2. Purchase Price and Payment Terms. Although the purchase price of the assets involved in a transaction is often one of the more straightforward provisions in an Asset Purchase Agreement, the payment terms can be, and often are, much more complicated. Because asset sale transactions, especially larger sales, rarely call for a single lump sum cash payment at closing, the Asset Purchase Agreement should clearly lay out if, and how, various payments or promises, such as escrow payments, cash payments, promissory notes, or inventory payments, will make up the purchase price. Likewise, the Asset Purchase Agreement should also clearly lay out if, and how, scheduled payments should be made, and include terms discussing interest rates and penalties for late payments.
3. Representations and Warranties; Indemnities. Buyers to an Asset Purchase Agreement will often want sellers to make various representations and warranties concerning, among other things, the condition of the assets being sold, the seller’s legally authority to agree to the transaction, and the seller’s promise to protect the assets until closing. Such representations and warranties are important to ensure that the buyer receives what they are paying for. Asset Purchase Agreements will also generally include indemnification provisions which provide each party with remedies in the event the other party breaches any obligation under the Asset Purchase Agreement, such as if a seller makes a false representation that results in a buyer's loss. Because such provisions provide important rights and remedies to, and place binding obligations on, each of the parties to an Asset Purchase Agreement, such provisions are often heavily negotiated in Asset Purchase Agreements.

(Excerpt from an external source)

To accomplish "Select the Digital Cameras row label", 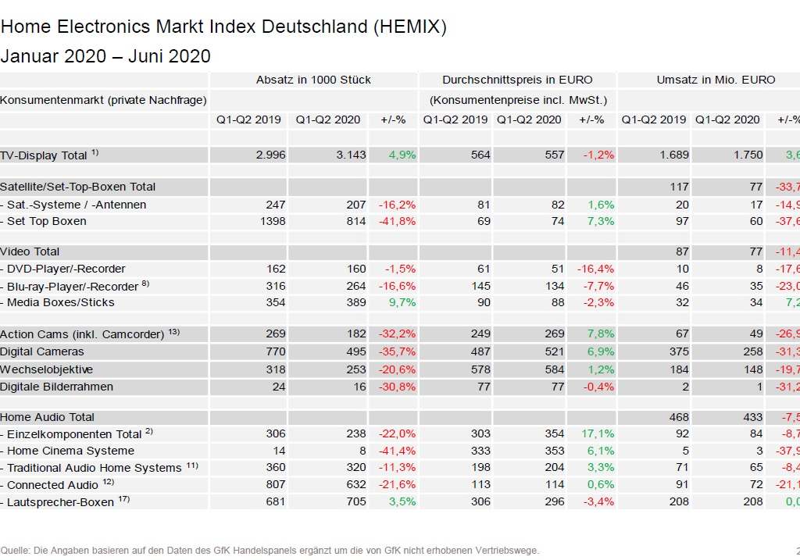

4. Closing Conditions. The parties to an Asset Purchase Agreement should agree on the conditions that must be met before the sale can be completed. Often, this requires the selling party to, among other things, provide the purchasing party with time, documents, and access reasonably necessary to allow the purchasing party to conduct reasonable due diligence into the assets or business they are purchasing. Likewise, closing conditions also often require the parties to agree to various ancillary documents that are necessary to complete the transactions, such as Bills of Sale, Assignment and Assumption Agreements, Promissory Notes and Security Agreements, and Non-Compete Agreements. Lastly, another key condition that is often listed in Asset Purchase Agreements as a closing contingency is the approval from key third parties, such as regulatory approvals, landlord consents to lease assignments, and financing approvals.
5. Taxes. Because asset sales carry important tax implication for both buyers and sellers, the parties to an Asset Purchase Agreement should carefully consider the tax implications of the sale, consult with tax professionals, and include provisions in the Asset Purchase Agreement for not only the allocation of taxes between the parties, but also for the allocation of the purchase price among the sold assets.
The above are only a few of the key considerations that should be carefully considered when negotiating or entering into an Asset Purchase Agreement. As noted, numerous other provisions should also be taken into account, and each Asset Purchase Agreement should be carefully tailored to best fit the specific needs of each individual transaction.